┏━━

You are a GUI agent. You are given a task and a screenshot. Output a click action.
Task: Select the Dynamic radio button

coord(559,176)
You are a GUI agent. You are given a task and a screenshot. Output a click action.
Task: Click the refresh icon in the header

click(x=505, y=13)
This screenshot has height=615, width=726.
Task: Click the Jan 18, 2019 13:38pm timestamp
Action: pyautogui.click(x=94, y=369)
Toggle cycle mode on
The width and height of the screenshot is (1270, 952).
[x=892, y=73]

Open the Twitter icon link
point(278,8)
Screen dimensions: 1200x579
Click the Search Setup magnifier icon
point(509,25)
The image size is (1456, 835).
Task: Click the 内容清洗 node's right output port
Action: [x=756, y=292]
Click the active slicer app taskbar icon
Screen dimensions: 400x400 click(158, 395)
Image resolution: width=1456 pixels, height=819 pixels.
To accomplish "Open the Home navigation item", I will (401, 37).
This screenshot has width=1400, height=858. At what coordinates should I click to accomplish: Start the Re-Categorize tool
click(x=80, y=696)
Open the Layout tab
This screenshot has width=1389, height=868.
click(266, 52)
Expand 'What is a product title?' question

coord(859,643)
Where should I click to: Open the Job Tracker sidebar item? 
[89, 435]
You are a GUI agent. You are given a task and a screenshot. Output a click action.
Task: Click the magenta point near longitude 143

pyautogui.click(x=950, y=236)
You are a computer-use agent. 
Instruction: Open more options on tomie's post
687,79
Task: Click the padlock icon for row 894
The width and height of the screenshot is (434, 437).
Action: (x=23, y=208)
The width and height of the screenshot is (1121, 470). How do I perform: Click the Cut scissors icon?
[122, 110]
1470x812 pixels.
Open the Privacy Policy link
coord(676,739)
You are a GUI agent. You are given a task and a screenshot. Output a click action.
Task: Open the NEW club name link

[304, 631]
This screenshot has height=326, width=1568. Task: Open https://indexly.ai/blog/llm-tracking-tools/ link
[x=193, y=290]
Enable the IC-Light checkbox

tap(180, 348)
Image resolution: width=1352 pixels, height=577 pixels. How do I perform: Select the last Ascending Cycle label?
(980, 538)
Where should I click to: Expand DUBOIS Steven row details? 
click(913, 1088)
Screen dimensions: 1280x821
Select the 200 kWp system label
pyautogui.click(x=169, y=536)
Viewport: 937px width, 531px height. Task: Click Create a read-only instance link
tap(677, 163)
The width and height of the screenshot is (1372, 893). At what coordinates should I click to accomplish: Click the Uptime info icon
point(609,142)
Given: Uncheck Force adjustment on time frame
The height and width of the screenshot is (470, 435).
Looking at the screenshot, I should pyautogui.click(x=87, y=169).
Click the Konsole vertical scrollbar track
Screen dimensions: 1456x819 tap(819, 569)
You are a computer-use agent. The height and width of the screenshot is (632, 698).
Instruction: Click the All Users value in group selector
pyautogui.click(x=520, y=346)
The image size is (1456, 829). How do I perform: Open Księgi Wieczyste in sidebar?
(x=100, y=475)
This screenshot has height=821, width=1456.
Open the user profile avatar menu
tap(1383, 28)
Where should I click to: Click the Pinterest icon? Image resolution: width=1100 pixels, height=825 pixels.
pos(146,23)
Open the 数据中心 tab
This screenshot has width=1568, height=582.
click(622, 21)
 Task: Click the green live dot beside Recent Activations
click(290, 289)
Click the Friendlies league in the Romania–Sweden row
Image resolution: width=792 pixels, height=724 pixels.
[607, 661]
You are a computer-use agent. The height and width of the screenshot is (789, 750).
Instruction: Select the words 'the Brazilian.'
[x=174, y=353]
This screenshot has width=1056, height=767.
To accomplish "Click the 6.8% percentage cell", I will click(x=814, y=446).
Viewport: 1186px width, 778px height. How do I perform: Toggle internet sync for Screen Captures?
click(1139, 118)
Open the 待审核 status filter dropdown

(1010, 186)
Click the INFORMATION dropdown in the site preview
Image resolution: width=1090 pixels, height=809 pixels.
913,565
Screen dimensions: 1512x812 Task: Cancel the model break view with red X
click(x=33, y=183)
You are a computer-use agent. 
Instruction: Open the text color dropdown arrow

┗━━

§ **YOUR INSTRUCTIONS**: Reproduce the items above character for character, starting with their first line and going on through the line that contains "point(278,8)", with that line included.

§ **RESPONSE**:
You are a GUI agent. You are given a task and a screenshot. Output a click action.
Task: Select the Dynamic radio button

coord(559,176)
You are a GUI agent. You are given a task and a screenshot. Output a click action.
Task: Click the refresh icon in the header

click(x=505, y=13)
This screenshot has height=615, width=726.
Task: Click the Jan 18, 2019 13:38pm timestamp
Action: pyautogui.click(x=94, y=369)
Toggle cycle mode on
The width and height of the screenshot is (1270, 952).
[x=892, y=73]

Open the Twitter icon link
point(278,8)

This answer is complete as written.